Dann gibt es dort seit 2012 das Deutsche Wissenschafts- und Innovationshaus in Delhi. 15 Konsortialpartner werden dort unter einem Dach zusammengeführt. Sie erleichtern indischen und deutschen Wissenschaftlern sowie Studierenden den Aufbau von Kontakten und erhöhen vor allem die Sichtbarkeit Deutschlands als Wissenschafts- und Forschungsstandort. Seit 2012 fanden laut eigenen Angaben des DWIH rund 50 000 direkte Kontakte mit Wissenschaftlern und Studierenden dort statt. Weltweit gibt es im Übrigen nur sechs dieser DWIHs. Auch dies unterstreicht den großen Stellenwert der Forschungszusammenarbeit zwischen Deutschland und Indien.

Weiterhin unterhält Deutschland sein weltweit einziges bilaterales Forschungsförderzentrum, das Indo-German Science and Technology Centre in Gurgaon – das ist in der Nähe von Delhi –, das wir auch in unserem Antrag explizit erwähnen. Es wird von Deutschland und Indien zu gleichen Teilen mit bisher jährlich 2 Millionen Euro und ab dem nächsten Jahr mit 4 Millionen Euro finanziert. Es fördert bilaterale, anwendungsorientierte Forschungsprojekte unter Einbeziehung von Unternehmen auf beiden Seiten und ist deshalb, so finden wir, ein vorbildliches Projekt.

(Beifall bei der CDU/CSU und der SPD)

Umgekehrt ist Indien auch an mehreren Großforschungseinrichtungen in Deutschland maßgeblich beteiligt; Sie wissen das. Der indische Beitrag zum multinationalen Teilchenbeschleuniger FAIR in Darmstadt beträgt rund 30 Millionen Euro. Das ist ein stattlicher Betrag. Auch in Nutzungsrechte des Teilchenbeschleunigers DESY in Hamburg hat Indien erheblich investiert. Schließlich ist Indien an ITER als einer von sieben Partnern mit 9 Prozent maßgeblich beteiligt.

Im November 2012 hat das Fraunhofer-Institut ein erfolgreiches Marketing-Office in Bangalore eröffnet, das Projekte in Millionenhöhe für die deutsche Wirtschaft akquiriert. Übrigens gibt es in Bangalore – deshalb waren wir dort gewesen – etliche große Forschungszentren deutscher Konzerne. Bei unserem Besuch konnten wir uns von der hohen Qualität von Wissenschaft und Forschung persönlich überzeugen.

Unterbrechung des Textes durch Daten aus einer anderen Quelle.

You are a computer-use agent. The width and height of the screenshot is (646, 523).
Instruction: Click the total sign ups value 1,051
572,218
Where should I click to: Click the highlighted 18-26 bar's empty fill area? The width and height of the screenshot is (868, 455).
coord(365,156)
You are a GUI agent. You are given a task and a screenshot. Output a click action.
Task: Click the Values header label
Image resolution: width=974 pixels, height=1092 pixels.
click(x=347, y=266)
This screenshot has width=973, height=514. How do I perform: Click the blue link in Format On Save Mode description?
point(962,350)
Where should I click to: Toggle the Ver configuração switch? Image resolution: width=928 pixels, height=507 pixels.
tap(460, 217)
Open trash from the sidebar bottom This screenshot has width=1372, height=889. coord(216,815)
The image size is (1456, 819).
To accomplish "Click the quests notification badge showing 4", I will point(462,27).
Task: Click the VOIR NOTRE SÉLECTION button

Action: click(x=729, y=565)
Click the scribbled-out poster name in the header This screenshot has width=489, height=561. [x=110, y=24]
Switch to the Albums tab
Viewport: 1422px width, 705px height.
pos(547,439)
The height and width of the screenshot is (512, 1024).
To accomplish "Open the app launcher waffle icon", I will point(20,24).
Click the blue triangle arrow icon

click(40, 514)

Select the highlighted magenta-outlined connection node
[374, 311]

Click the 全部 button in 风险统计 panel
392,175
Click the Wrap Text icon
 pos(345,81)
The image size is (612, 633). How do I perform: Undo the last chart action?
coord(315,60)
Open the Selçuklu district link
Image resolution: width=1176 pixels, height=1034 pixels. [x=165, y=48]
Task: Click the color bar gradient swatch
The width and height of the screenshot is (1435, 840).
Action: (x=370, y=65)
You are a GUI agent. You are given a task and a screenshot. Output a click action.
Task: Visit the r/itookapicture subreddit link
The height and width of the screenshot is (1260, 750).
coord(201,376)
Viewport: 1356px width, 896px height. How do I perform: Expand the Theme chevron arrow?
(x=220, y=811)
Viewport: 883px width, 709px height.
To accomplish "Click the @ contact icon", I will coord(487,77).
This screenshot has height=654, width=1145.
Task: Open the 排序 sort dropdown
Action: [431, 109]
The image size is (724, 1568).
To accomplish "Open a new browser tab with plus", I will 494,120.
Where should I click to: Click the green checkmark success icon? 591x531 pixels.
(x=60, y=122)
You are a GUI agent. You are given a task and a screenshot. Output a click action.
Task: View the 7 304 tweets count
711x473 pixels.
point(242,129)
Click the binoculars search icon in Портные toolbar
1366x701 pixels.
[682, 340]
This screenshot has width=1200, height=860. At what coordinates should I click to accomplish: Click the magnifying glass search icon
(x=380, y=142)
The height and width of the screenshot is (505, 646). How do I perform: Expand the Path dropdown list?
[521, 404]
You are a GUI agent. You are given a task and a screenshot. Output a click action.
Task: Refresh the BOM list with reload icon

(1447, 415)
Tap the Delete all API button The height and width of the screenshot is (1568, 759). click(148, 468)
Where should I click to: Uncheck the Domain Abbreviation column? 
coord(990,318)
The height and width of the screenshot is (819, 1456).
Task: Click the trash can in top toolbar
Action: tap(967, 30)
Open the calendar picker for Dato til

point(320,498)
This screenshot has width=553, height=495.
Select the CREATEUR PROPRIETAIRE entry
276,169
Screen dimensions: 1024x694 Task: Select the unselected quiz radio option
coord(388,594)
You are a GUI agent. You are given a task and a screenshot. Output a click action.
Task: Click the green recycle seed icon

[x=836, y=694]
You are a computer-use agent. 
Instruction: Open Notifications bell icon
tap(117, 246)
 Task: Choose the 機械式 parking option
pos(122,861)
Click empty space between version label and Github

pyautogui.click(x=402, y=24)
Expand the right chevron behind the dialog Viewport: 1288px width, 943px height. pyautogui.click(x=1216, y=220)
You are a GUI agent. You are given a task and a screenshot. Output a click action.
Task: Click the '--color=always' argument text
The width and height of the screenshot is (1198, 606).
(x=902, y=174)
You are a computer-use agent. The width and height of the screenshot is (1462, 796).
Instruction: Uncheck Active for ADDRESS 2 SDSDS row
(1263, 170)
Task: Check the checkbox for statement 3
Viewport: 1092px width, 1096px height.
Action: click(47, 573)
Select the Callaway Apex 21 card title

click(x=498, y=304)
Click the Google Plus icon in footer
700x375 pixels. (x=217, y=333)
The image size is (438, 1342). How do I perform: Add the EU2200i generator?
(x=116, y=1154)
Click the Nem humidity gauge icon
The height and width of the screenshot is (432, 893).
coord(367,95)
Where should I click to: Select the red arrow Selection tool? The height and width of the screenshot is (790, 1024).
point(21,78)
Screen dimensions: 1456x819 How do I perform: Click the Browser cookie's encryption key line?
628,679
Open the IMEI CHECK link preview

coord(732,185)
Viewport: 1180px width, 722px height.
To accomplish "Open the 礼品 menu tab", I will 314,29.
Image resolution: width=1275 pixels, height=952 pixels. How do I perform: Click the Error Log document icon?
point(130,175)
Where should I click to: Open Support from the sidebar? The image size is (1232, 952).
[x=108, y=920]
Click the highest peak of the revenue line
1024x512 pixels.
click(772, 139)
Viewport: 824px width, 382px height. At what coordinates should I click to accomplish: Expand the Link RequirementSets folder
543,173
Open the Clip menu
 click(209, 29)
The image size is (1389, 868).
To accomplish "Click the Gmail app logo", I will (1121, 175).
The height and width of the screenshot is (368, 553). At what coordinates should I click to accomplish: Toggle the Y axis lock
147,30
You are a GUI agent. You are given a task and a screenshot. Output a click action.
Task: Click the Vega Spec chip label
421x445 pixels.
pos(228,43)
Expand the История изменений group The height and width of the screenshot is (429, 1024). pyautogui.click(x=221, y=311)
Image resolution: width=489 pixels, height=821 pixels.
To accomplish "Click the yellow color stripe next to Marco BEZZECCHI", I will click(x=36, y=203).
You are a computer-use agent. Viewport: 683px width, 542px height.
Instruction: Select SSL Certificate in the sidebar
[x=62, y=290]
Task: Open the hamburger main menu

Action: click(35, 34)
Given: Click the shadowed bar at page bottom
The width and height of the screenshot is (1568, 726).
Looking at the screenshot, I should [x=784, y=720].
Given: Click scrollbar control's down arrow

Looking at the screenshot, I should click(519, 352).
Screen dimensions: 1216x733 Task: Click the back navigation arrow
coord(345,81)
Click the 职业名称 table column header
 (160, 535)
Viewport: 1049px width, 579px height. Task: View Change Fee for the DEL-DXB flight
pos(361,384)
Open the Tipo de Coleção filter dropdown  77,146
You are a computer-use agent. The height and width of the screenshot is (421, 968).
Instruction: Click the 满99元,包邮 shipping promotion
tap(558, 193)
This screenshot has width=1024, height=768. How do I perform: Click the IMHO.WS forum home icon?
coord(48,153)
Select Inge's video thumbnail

Sie sehen, meine Damen und Herren, wie eng die Forschungszusammenarbeit mit dem Subkontinent ist und vor allem auch wie wichtig sie ist. Deshalb möchte ich jetzt nur drei Forderungen aus unserem Antrag hervorheben, die mir besonders wichtig sind.

Erstens. Wir müssen alles daransetzen, dass wir den Studierenden- und Wissenschaftleraustausch mit Indien weiter intensivieren. Da sind DFG, AvH und DAAD gefordert. Dies ist schon deshalb erfolgsträchtig, weil die Unterrichts- und Landessprache Englisch ist und damit auch die Verständigung im Alltag unkompliziert ist.

Zweitens. Ich habe die Zahlen bereits genannt: Wenn nur etwa 5 Prozent der Bevölkerung über eine berufliche Qualifikation verfügen, ergibt sich hier ein enormes Potenzial. Dementsprechend müssen wir die duale Ausbildung in Indien insgesamt und besonders die Ausbildung von Facharbeitern fördern.

(Beifall bei der CDU/CSU und der SPD sowie bei Abgeordneten des BÜNDNISSES 90/DIE GRÜNEN)

Die Regierung Modi will bis 2022  500 Millionen Inder beruflich qualifizieren, ein wirklich gigantisches Projekt. Mein Kollege Thomas Feist wird mit Sicherheit zu diesem Aspekt im Detail noch etwas sagen.

Drittens. Wir sollten für eine ausreichende räumliche Ausstattung der deutschen Schule in Neu Delhi sorgen. Denn was bringt die Finanzierung von Lehrkräften und auch das enorm wachsende Interesse an der deutschen Sprache, wenn die Räume nicht da sind, um die jungen Menschen zu unterrichten?

(Beifall des Abg. Kai Gehring [BÜNDNIS 90/DIE GRÜNEN])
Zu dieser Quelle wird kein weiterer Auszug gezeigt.